Работа, прерванная многочисленными концертами в Европе, едва ли продвинулась к 1924 году. В этот период Равель, в числе прочего, оркестровал «Картинки с выставки» Мусоргского, начинал оркестровку его же «Детской», сочинил Сонату для скрипки и фортепиано и рапсодию для скрипки «Цыганка». Поворотным моментом явилось посещение Равеля Раулем Гюнсбургом[en] — импресарио, театральным режиссёром и композитором, возглавлявшем оперу Монте-Карло длительный период с 1892 по 1951 год. Равель так описывает эту встречу в своем интервью в 1925 году: «Я начал работу над оперой весной 1920 года и… я остановился. Было ли это связано с трудностями постановки или с моих плохим самочувствием? Одним словом, я не работал. И вместе с тем продолжал думать над оперой все время. И вдруг, прошлой весной, Гюнсбург свалился на меня будто бомба, правда бомбы меня уже не удивляли. Но Гюнсбург меня удивил: „Ваш Испанский час был трумфом в Монте-Карло. Дайте-ка мне что-нибудь новое поскорей!“»[31]. Равель дал обязательство закончить оперу не позднее 31 декабря 1924 года, что объясняет необыкновенную интенсивность работы в течение данного периода. Красноречивы письма этого времени: «Тружусь не отрываясь, никого не вижу, выхожу ровно на столько времени, сколько необходимо, чтобы не подохнуть; если „Дитя и волшебства“ не поспеют к сроку, не моя в том будет вина...»[1]. Сочинение оперы проходило в предместье Парижа Монфор-л’Амори, в частном доме композитора «Бельведер[fr]» (ныне дом-музей)[32].

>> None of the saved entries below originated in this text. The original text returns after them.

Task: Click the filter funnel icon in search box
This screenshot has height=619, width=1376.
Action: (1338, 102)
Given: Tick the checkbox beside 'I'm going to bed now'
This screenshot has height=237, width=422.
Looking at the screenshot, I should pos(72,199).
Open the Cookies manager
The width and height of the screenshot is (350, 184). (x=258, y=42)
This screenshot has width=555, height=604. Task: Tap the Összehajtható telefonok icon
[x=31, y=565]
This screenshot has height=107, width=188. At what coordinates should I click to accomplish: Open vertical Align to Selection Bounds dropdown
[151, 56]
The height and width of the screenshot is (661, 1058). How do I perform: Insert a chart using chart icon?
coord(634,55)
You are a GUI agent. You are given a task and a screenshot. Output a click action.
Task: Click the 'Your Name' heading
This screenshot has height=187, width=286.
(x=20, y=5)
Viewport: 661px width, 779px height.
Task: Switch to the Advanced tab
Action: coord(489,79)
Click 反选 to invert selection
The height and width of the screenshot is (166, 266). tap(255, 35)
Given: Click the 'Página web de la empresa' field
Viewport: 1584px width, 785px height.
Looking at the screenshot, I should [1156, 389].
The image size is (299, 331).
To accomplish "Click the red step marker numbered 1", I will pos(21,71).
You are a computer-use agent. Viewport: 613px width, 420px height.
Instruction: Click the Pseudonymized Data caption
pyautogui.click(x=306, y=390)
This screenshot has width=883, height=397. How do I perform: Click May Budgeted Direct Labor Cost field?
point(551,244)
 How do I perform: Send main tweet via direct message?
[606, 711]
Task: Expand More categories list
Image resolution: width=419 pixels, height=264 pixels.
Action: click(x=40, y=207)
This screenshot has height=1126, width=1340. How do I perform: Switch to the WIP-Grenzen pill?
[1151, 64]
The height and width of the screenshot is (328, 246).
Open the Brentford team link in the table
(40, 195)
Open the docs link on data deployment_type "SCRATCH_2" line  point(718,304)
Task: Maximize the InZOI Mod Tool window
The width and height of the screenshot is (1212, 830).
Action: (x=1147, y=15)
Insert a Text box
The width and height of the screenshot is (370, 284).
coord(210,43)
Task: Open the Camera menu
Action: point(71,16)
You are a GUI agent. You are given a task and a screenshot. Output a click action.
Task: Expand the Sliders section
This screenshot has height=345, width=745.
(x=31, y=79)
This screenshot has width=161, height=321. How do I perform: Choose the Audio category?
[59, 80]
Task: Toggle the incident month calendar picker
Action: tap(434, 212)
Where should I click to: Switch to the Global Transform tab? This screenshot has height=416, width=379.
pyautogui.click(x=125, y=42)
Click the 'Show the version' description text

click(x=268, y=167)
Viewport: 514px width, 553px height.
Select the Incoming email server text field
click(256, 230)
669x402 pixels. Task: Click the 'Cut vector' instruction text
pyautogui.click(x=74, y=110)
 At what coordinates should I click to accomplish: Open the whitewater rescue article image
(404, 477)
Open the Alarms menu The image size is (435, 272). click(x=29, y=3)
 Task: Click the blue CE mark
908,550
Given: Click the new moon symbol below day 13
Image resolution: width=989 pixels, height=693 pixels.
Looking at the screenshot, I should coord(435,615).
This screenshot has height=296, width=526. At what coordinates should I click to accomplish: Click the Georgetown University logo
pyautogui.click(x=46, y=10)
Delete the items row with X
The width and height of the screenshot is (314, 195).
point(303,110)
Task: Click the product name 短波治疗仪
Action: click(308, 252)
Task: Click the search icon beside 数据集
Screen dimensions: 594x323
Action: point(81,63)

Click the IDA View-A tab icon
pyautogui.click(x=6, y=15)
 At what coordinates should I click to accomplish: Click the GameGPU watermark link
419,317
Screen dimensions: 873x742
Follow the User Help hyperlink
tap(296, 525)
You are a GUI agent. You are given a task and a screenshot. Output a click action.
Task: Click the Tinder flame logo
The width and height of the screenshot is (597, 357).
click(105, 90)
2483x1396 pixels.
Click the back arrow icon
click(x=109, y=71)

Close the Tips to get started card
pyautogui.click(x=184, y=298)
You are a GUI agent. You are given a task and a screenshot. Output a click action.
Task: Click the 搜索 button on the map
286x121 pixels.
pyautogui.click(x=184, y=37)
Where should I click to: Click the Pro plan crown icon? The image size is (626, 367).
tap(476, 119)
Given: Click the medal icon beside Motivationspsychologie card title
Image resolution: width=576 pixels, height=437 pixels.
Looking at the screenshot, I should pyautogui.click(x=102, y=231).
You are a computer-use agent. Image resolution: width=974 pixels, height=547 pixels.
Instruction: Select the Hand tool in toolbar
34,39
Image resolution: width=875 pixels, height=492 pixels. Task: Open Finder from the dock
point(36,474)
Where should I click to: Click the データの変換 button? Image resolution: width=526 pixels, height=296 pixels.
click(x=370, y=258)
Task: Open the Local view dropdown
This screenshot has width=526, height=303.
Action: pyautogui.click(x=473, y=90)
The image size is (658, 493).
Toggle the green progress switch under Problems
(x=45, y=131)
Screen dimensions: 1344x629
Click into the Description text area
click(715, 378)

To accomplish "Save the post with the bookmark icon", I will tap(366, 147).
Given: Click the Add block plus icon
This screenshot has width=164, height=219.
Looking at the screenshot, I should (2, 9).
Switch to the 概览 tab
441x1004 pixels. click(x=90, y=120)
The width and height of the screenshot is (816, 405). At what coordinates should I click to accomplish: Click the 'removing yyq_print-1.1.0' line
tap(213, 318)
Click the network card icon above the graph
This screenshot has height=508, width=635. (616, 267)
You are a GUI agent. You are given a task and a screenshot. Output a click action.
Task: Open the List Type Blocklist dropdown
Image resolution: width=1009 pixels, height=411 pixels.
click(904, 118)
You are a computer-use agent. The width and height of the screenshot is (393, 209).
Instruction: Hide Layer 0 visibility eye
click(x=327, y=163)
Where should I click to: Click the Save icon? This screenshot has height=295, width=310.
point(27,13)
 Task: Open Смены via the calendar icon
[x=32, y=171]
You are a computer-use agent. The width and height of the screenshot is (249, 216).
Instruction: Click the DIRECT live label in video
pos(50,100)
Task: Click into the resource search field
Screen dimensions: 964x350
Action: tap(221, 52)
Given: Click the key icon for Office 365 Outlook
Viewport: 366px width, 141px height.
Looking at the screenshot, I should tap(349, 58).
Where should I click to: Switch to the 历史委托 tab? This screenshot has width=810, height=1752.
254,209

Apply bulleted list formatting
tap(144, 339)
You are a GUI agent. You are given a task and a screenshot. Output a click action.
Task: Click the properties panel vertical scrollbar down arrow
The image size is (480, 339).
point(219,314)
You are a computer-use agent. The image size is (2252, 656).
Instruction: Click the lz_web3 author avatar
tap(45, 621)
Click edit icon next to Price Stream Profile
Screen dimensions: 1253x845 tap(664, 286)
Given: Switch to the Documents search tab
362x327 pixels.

Напряженная работа Равеля увенчалась успехом: опера была окончена в срок. Остается до конца не выясненной причина исчезновения Руше и Гранд-Опера из корреспонденции Равеля по вопросам будущей постановки. Среди вероятных причин называется чрезмерно большая сцена Гранд-Опера, усталость со стороны Руше от ожидания окончания затянувшейся работы, а также финансово более выгодное предложение Гюнсбурга[33]. Впервые «Дитя и волшебство» прозвучит на сцене Гранд-Опера уже после смерти Равеля — 17 мая 1939 года, при участии Руше[34].

Музыкальные особенности

Французский музыковед Анри Прюньер, присутствовавший на первой постановке оперы, писал о ее жанре: «В целом, “Дитя и волшебство” – это новая форма оперы-балета, по типу той, которую писали наши музыканты XVIII века. Пение всегда здесь присоединялось к танцу и рождало действие»[35]. Действительно, жанр имеет здесь синтетическую природу, причем танец тесным образом переплетается и даже встраивается в вокальные номера. Артисты не только поют, но и танцуют: таков менуэт, отдающий дань уважения французским клависинистам в дуэте Кушетки и Кресла или фокстрот в дуэте Чайника и Чашки. Противопоставлен стихии танца Мальчик — единственное человеческое существо в опере, среди всех прочих действующих лиц (если не считать Маму, которая не появляется полностью на сцене). Его реплики и речитативы имеют оперный генезис.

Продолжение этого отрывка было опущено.